As the promotion of the collection of technologies known as “Generative artificial intelligence” at the university advances, we oppose its uncritical use for teaching, research, and administration. We insist on a high bar for this critical disposition, and on limits on investment in these technologies as well as on their use.

We desire a university that guides and nurture students as they develop capacities to be thoughtful, creative, and engaged participants in all aspects of life.

We want a university that affirms and celebrates what it is to be human and to be in relationships of respect with humans and non-humans alike. Universities ought to respect the human labour that goes into the co-creation of knowledge and enable students to learn how to think rigorously.

We are committed to a university that values and promotes curiosity, knowledge, learning, and understanding; the university is a place that opens pathways to these difficult but worthwhile virtues.

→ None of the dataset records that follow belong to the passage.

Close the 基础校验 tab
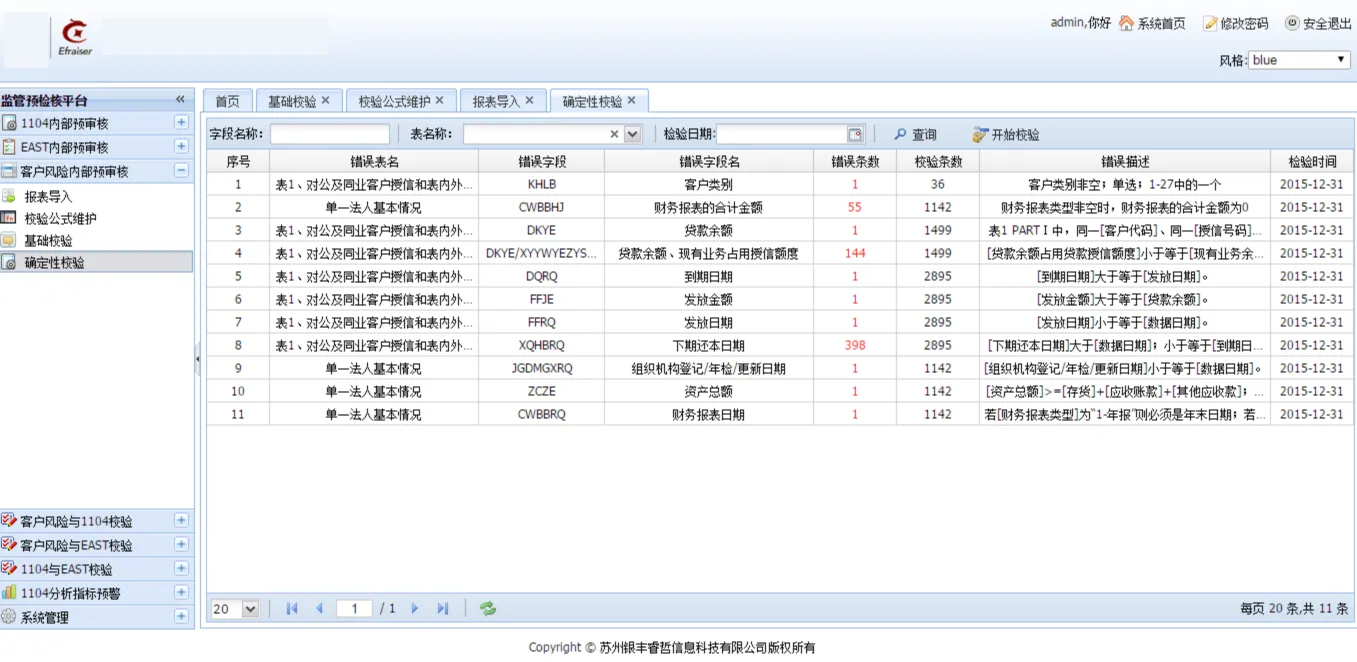 click(325, 101)
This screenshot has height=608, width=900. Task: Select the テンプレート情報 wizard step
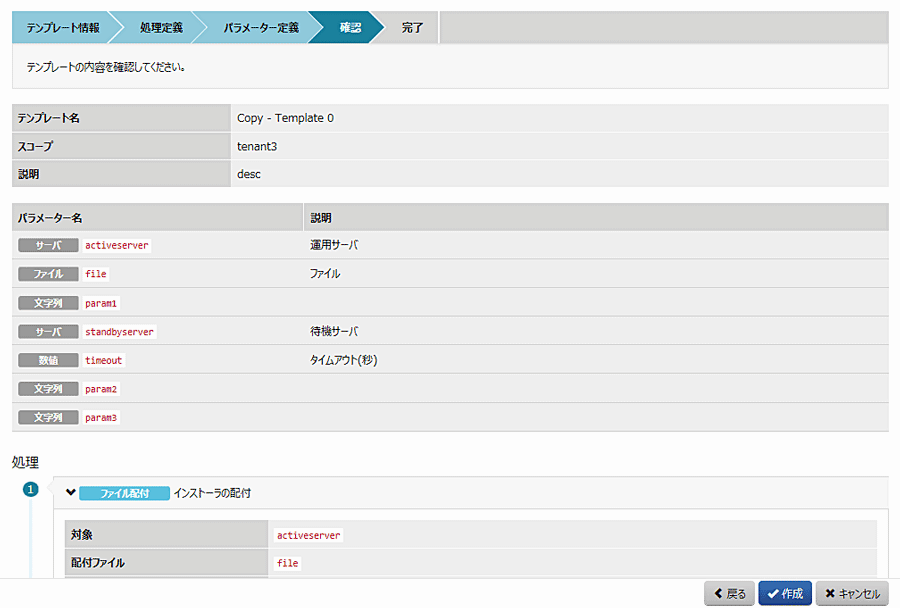click(x=62, y=28)
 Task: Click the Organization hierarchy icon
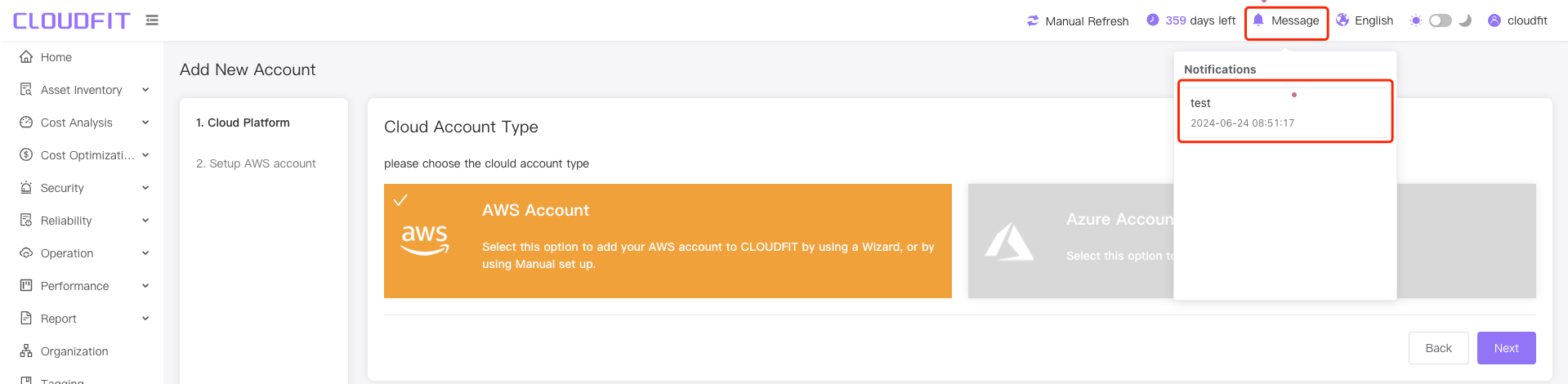tap(26, 351)
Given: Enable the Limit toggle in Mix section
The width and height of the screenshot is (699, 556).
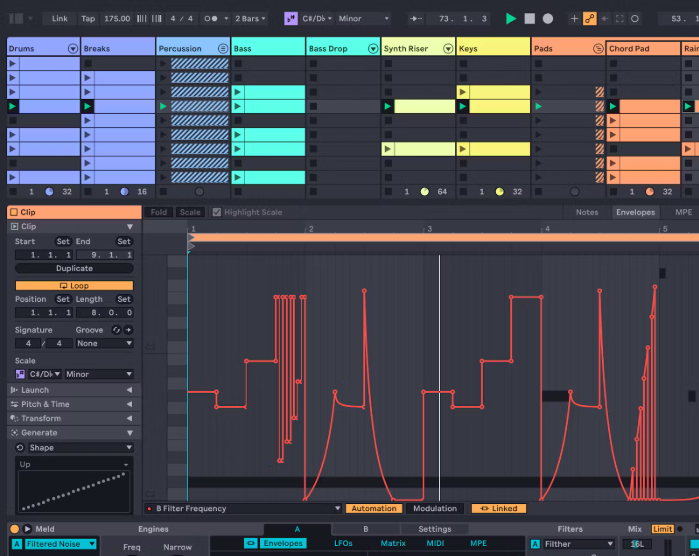Looking at the screenshot, I should click(x=662, y=529).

We defend and uphold the following rights and principles for faculty, staff, and students:

i. The right to have our work NOT be added to datasets used to create and maintain Generative AI through university owned or contracted software and storage

ii. The right to complete our work without the use of Generative AI or its intrusion through suggestions (including options to complete assignments without AI, options of software that does not automatically incorporate Generative AI, and the elimination of suggested summaries of texts provided by University libraries)

iii. The responsibility to disclose all uses of Generative AI in student, faculty, and staff work (from emails to articles and course syllabi, for instance)

iv. The responsibility to protect academic freedom and treat other people’s intellectual work with care, and to shelter it to the best of our awareness from becoming integrated into Generative AI datasets

These rights and responsibilities entail the prohibition of entering student papers, research and ethics proposals, papers for review, or any kind of intellectual property belonging to others into Generative AI applications.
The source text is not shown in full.